__TASK DIRECTIONS__
From the data that follows, report how many lines hold the string "This", giving only the number.

BEGIN RECORD EXCERPTS

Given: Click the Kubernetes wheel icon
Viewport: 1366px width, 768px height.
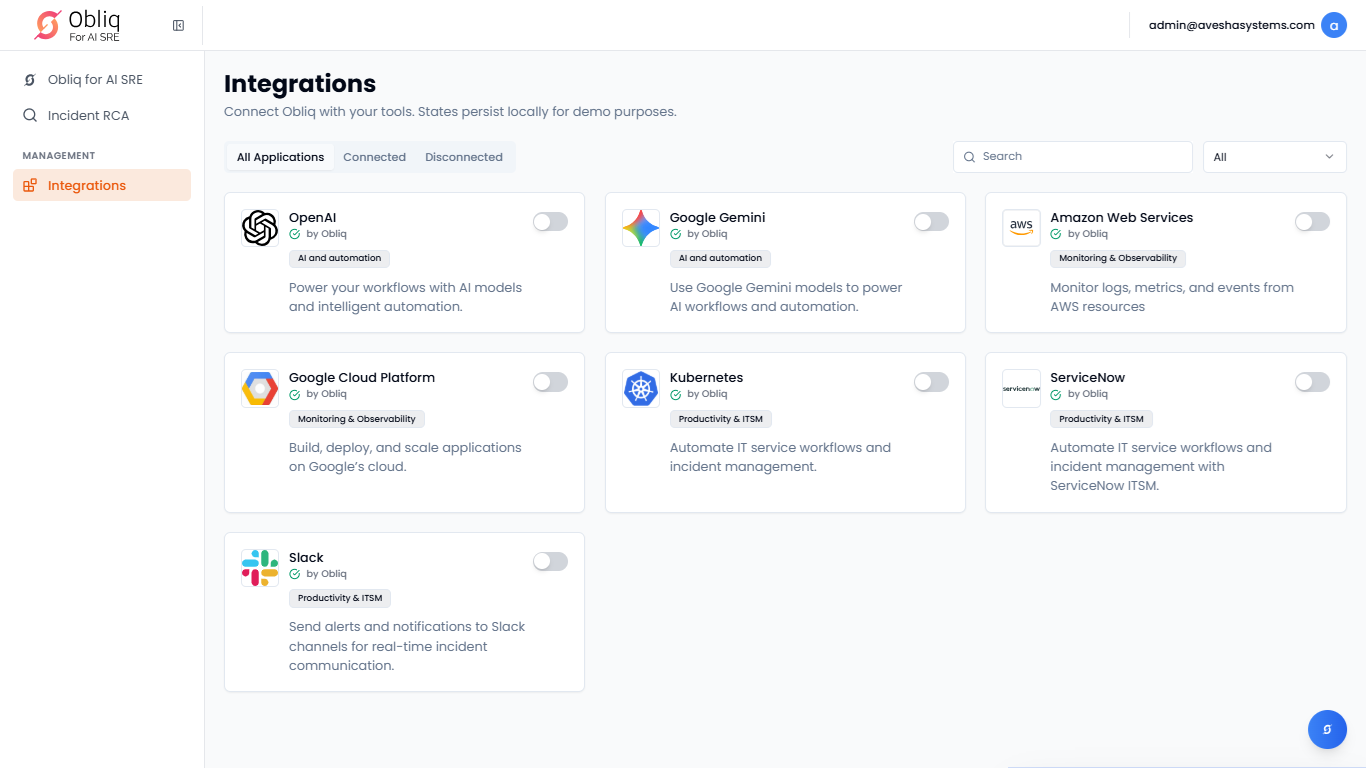Looking at the screenshot, I should [641, 388].
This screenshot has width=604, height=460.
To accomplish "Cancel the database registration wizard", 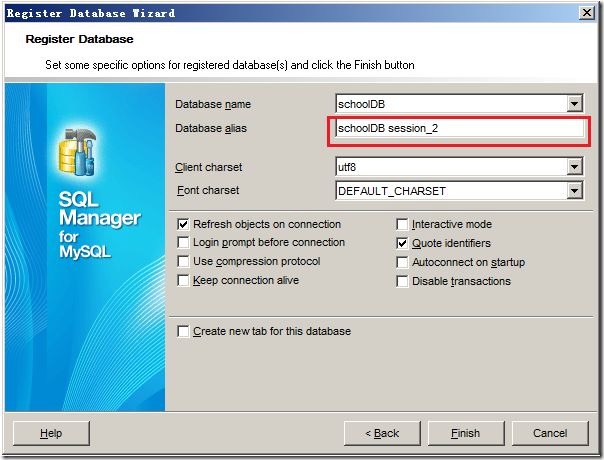I will tap(550, 433).
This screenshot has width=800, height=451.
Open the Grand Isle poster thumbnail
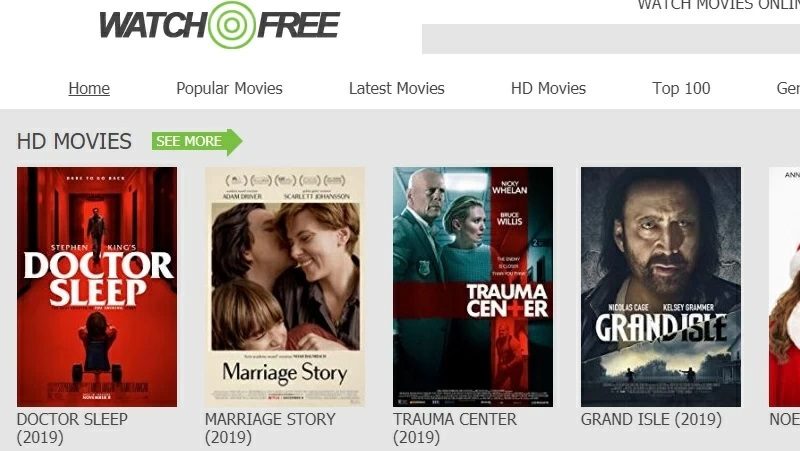coord(661,287)
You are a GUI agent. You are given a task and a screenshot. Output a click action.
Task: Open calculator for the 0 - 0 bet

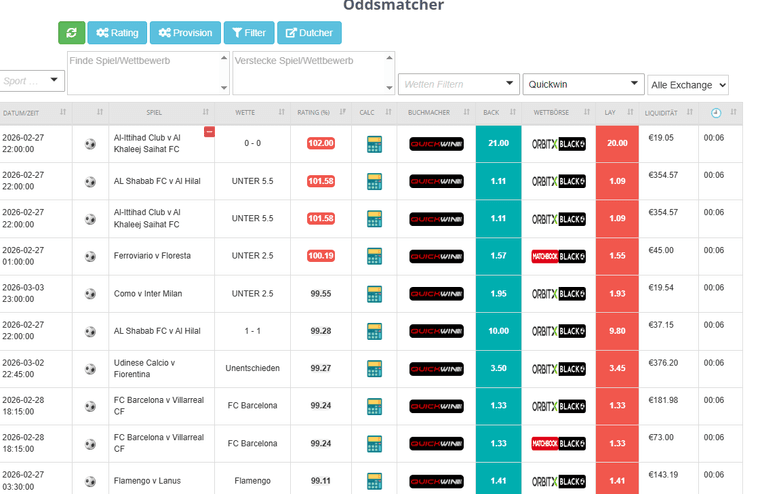pos(374,144)
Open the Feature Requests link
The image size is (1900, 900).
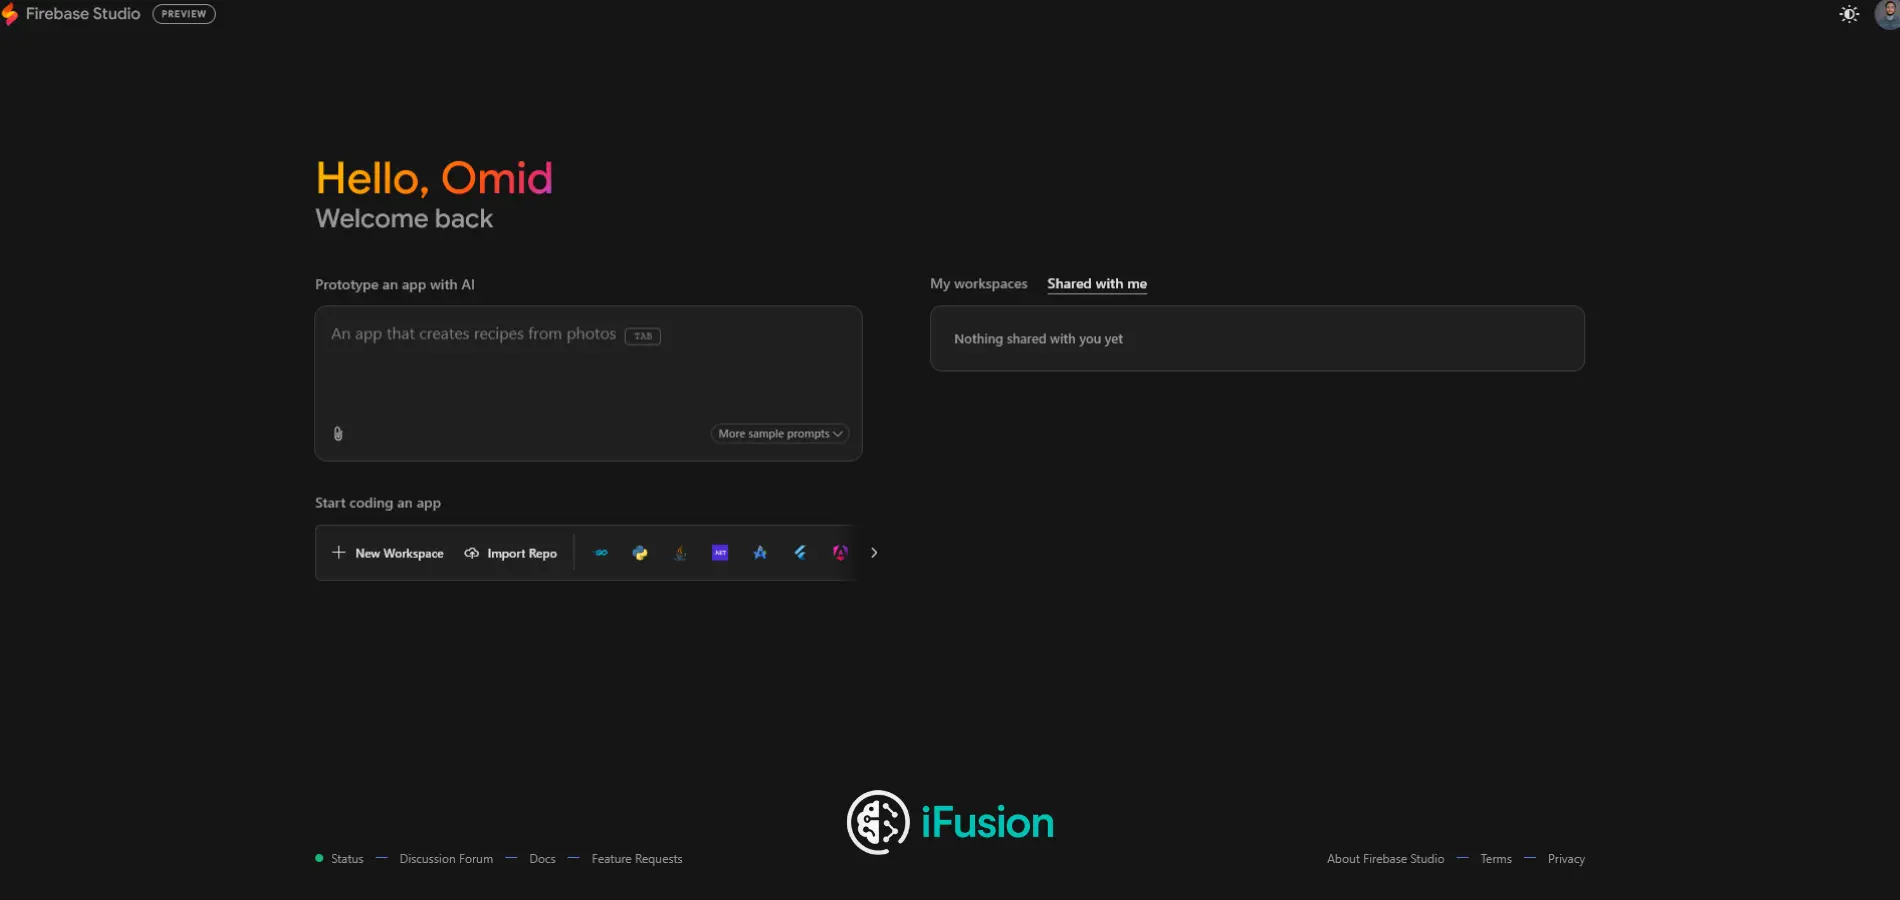(636, 859)
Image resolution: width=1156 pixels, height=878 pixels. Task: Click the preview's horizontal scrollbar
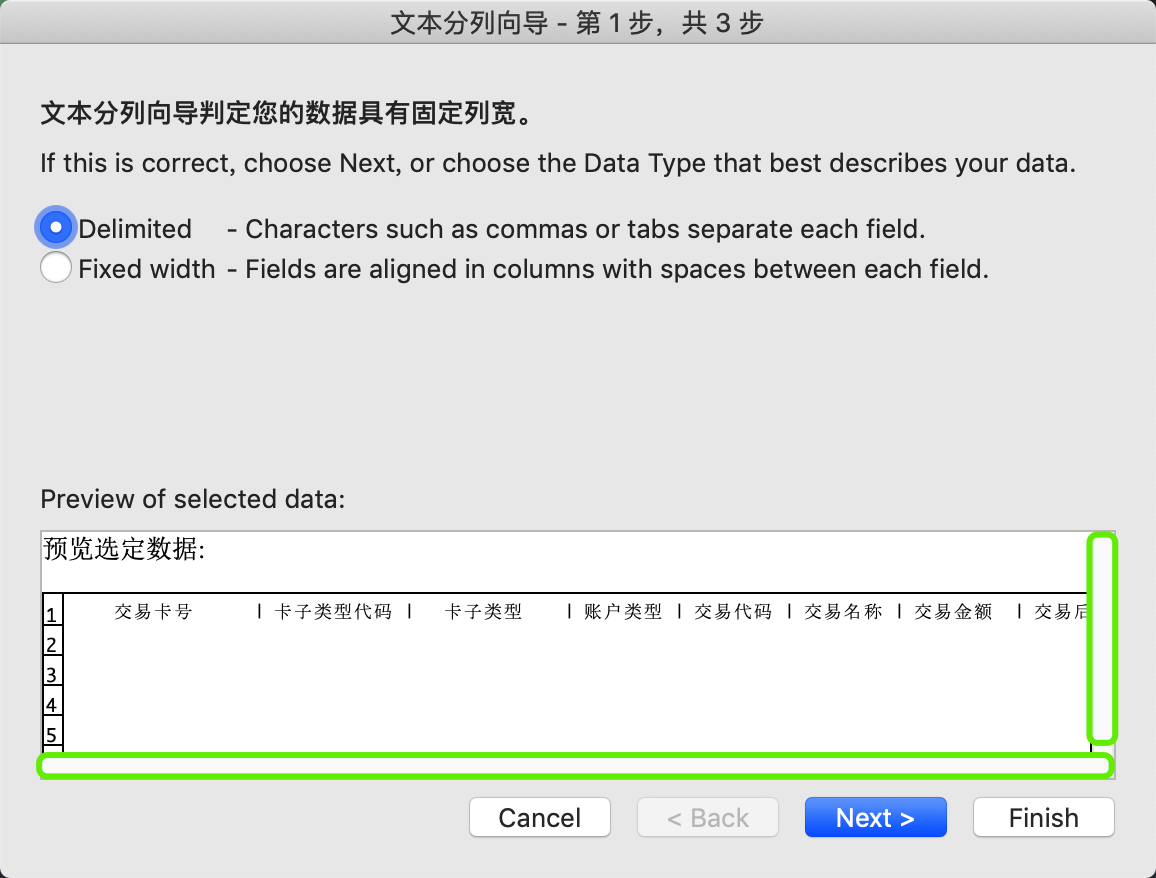[x=575, y=767]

END RECORD EXCERPTS

__TASK OUTPUT__
2